We all get forgetful at times and need to be reminded. My coffee maker lets me know when the pot is full, and further when it’s been on a while and is shutting itself off. The dryer has an alarm that I don’t use, but the Princess does when she’s home and in “full laundry” mode.. It’s a friendly alarm somewhat reminiscent of the air raid alarms in 1942 London. That gets my blood pumping. The car lets me know if I’ve forgotten to buckle my seatbelt or the back hatch isn’t completely closed. Even the card scanner in the supermarket lets me know when to take out the card with a sound something like “nope, wrong” on Price is Right.
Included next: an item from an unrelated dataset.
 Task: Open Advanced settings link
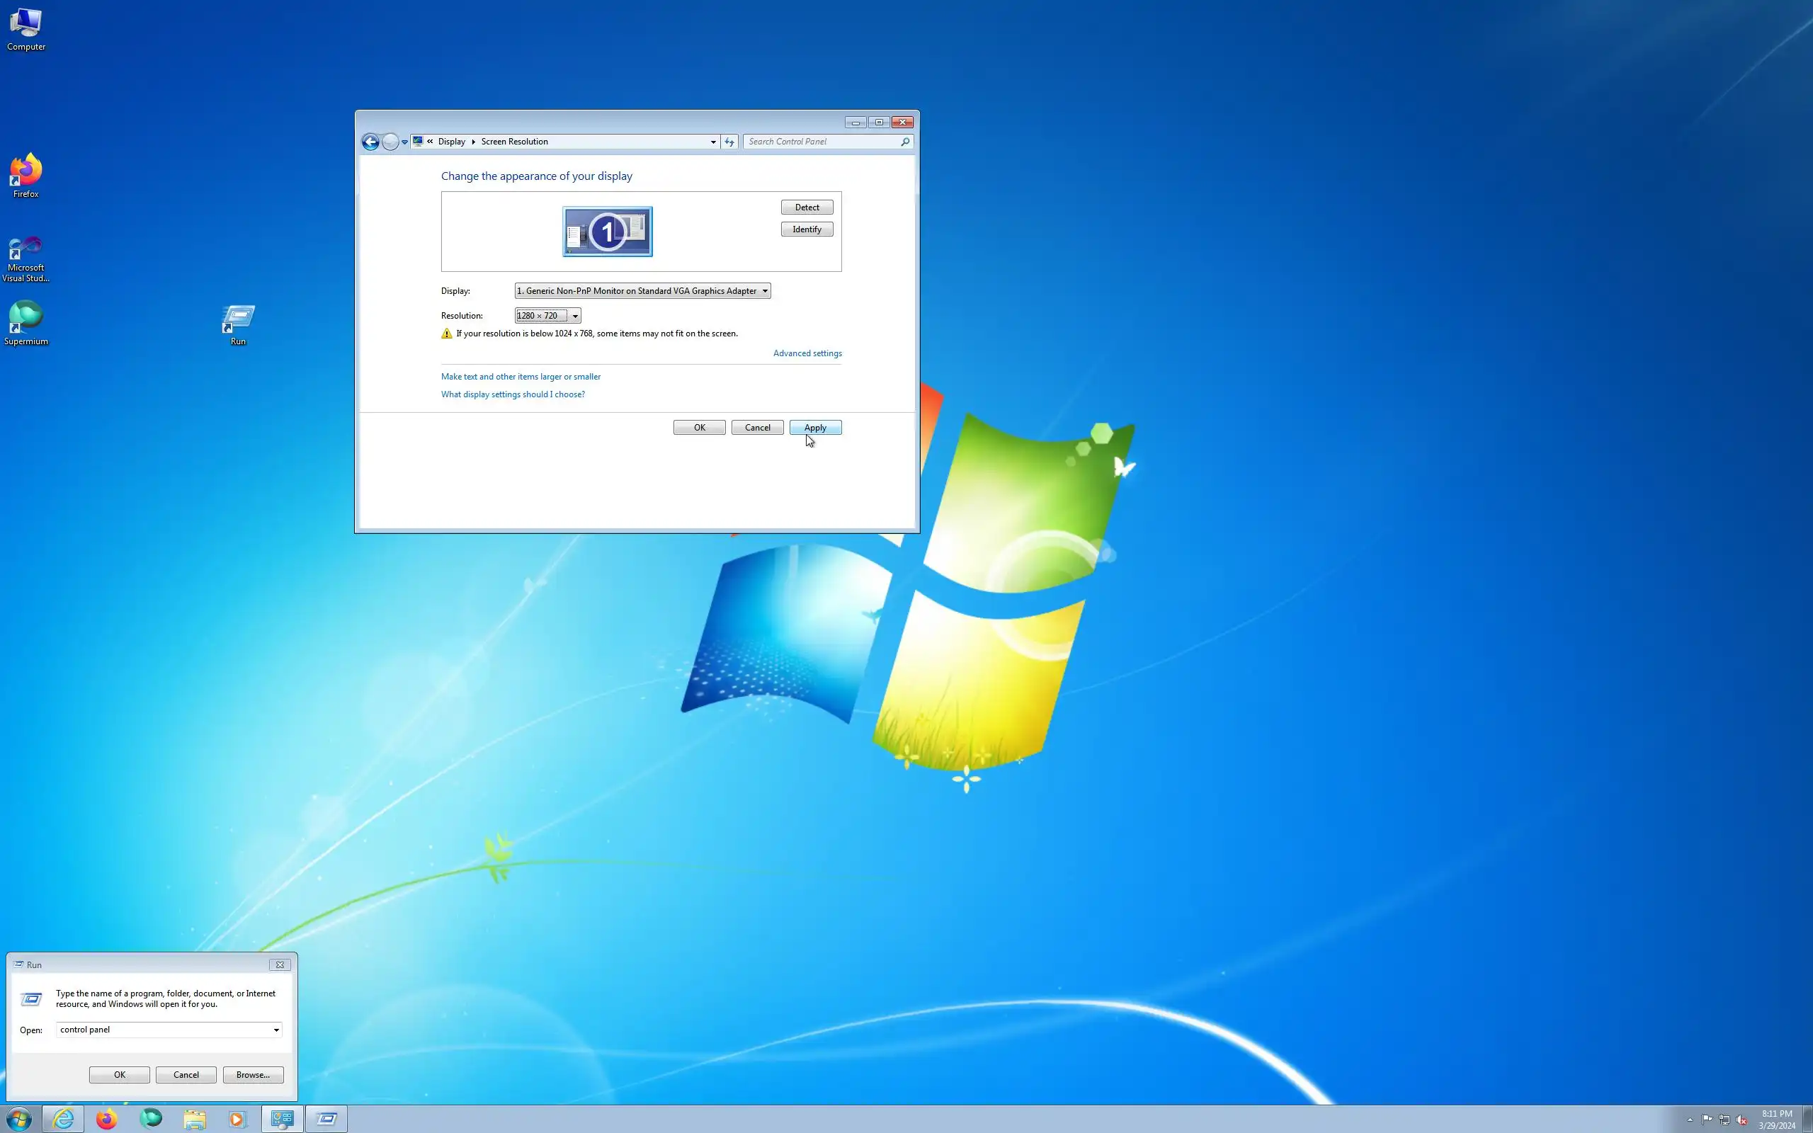[x=807, y=353]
I think back to the golden age of little reminder cards, about the size of a business card, that we’d get when we made appointments. We’d take them home and clip them to the calendar everyone kept on the side of the refrigerator. We’re old-school and still do that. Now, the only one that does it is our hairdresser, and in just a hint of irony, those are the appointments we’re most likely to miss – either the wrong day, the wrong time, or just oops.
Well, off to make lunch because Herself and I have eye appointments this afternoon, and we don’t want to be late, or on time, or fashionably early. We’ve been reminded that we need to be there fifteen minutes ahead of the first scheduled appointment, so we can fill out the forms AGAIN, and then sit and wait, watching those coming in after us being ushered promptly into the doctor’s office.
A happy belated Mother’s Day to all mothers, stepmothers, grandmothers, aunts, and anyone else with a connection to young people.